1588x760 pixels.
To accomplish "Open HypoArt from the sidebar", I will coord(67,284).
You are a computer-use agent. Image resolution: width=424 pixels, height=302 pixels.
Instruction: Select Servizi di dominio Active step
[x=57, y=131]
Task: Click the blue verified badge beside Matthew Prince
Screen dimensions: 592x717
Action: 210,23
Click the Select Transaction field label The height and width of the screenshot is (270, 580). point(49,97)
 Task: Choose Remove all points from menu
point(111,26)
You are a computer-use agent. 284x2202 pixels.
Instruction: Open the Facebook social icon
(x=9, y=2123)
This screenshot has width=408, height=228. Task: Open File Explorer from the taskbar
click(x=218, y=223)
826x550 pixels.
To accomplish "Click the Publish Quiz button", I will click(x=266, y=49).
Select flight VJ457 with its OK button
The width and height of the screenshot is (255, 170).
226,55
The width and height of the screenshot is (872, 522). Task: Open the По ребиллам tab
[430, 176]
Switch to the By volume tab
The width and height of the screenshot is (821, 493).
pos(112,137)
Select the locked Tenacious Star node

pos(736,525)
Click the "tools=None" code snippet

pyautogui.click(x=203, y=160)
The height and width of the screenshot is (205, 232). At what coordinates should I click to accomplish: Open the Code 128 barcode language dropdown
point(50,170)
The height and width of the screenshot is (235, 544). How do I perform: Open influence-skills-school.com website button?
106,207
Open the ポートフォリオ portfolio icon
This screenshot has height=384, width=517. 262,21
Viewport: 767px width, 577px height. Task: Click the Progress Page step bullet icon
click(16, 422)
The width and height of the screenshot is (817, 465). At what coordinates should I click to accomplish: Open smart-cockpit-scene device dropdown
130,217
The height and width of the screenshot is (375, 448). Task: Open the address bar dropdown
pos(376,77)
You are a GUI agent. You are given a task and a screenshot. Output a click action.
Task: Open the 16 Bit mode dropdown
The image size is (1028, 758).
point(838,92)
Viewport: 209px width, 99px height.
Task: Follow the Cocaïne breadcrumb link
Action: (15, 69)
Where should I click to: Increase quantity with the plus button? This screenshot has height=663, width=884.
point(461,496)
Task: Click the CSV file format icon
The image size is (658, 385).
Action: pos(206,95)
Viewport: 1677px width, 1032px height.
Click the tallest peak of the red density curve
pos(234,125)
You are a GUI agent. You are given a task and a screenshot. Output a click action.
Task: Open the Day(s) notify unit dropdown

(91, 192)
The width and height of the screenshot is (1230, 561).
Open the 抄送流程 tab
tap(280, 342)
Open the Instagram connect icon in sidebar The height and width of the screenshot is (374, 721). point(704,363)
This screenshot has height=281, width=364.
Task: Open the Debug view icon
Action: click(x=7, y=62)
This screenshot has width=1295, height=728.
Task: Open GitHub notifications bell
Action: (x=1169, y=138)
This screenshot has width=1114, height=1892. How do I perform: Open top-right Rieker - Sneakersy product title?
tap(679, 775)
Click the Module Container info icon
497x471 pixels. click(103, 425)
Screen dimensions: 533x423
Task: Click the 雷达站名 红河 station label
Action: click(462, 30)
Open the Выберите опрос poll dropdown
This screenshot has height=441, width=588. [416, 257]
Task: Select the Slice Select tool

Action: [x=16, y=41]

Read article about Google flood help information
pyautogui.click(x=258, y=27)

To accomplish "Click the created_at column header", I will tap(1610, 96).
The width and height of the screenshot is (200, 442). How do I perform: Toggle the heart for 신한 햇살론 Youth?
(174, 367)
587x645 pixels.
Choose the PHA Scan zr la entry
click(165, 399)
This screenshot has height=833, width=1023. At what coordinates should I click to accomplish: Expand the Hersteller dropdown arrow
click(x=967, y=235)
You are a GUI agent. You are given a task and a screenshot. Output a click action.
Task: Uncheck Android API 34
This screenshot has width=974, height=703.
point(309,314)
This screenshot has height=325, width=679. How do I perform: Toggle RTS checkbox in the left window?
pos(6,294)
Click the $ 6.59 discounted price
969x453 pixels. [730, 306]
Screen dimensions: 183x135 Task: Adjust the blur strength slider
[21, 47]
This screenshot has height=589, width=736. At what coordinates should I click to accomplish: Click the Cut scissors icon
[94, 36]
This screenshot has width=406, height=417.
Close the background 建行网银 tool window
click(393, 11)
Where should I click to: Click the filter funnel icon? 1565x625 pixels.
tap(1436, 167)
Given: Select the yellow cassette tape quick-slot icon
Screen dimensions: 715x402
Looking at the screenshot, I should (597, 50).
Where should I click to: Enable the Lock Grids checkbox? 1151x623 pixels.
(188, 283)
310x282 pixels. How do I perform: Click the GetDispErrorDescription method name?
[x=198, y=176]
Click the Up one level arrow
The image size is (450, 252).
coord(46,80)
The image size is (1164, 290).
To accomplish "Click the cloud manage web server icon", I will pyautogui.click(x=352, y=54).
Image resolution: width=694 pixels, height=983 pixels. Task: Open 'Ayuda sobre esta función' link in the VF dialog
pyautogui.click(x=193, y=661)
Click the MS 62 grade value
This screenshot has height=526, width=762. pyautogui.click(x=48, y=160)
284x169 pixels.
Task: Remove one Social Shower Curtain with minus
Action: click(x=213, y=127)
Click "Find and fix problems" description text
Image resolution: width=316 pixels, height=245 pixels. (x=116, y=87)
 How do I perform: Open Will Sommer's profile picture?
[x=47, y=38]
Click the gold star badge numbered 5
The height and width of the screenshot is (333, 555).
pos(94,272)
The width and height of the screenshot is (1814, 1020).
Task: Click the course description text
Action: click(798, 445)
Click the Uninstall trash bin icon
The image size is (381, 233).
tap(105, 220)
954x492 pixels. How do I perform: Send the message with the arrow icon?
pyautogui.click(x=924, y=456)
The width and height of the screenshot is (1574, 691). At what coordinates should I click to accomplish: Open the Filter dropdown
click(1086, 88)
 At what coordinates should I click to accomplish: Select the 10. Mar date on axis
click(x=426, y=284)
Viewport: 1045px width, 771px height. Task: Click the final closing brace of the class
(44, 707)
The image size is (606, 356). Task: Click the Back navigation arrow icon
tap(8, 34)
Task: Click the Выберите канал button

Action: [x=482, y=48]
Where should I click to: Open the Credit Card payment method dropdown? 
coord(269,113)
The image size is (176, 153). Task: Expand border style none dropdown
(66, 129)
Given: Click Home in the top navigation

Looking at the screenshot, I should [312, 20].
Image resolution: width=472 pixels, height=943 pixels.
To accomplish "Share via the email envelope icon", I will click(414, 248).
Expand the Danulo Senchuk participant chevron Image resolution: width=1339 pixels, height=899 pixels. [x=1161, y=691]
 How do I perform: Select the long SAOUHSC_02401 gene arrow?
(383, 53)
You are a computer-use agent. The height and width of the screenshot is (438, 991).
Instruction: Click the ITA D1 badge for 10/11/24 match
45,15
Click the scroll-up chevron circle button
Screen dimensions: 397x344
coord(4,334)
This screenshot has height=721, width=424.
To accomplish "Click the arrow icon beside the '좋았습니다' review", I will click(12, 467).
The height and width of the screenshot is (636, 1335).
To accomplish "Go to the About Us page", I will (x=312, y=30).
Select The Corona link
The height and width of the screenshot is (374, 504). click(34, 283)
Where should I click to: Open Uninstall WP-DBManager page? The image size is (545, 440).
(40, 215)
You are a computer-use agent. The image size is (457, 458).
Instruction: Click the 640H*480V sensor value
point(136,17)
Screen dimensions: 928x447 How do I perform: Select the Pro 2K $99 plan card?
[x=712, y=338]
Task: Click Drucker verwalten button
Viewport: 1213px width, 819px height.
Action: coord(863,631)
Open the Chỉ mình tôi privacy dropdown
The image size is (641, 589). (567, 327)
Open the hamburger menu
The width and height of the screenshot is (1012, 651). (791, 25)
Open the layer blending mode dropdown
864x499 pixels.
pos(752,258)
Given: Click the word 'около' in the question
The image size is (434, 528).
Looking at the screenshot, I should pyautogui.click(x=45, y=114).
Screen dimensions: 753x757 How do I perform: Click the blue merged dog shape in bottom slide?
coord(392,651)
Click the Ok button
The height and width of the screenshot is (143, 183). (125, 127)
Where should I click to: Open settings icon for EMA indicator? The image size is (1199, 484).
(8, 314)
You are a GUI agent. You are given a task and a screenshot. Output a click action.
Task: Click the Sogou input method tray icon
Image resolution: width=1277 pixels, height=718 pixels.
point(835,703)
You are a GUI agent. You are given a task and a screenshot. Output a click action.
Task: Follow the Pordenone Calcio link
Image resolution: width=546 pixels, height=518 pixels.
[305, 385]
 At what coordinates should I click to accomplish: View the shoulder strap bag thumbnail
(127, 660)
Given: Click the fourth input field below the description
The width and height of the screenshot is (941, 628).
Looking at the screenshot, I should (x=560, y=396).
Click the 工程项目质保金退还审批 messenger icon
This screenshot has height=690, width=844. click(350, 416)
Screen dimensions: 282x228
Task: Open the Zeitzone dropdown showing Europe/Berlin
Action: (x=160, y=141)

| Problem statement |
Starting from the first line of the records above, retype each line exactly up to and including the one that contains "826x550 pixels.", and nothing more.

| Completed task |
1588x760 pixels.
To accomplish "Open HypoArt from the sidebar", I will coord(67,284).
You are a computer-use agent. Image resolution: width=424 pixels, height=302 pixels.
Instruction: Select Servizi di dominio Active step
[x=57, y=131]
Task: Click the blue verified badge beside Matthew Prince
Screen dimensions: 592x717
Action: 210,23
Click the Select Transaction field label The height and width of the screenshot is (270, 580). point(49,97)
 Task: Choose Remove all points from menu
point(111,26)
You are a computer-use agent. 284x2202 pixels.
Instruction: Open the Facebook social icon
(x=9, y=2123)
This screenshot has width=408, height=228. Task: Open File Explorer from the taskbar
click(x=218, y=223)
826x550 pixels.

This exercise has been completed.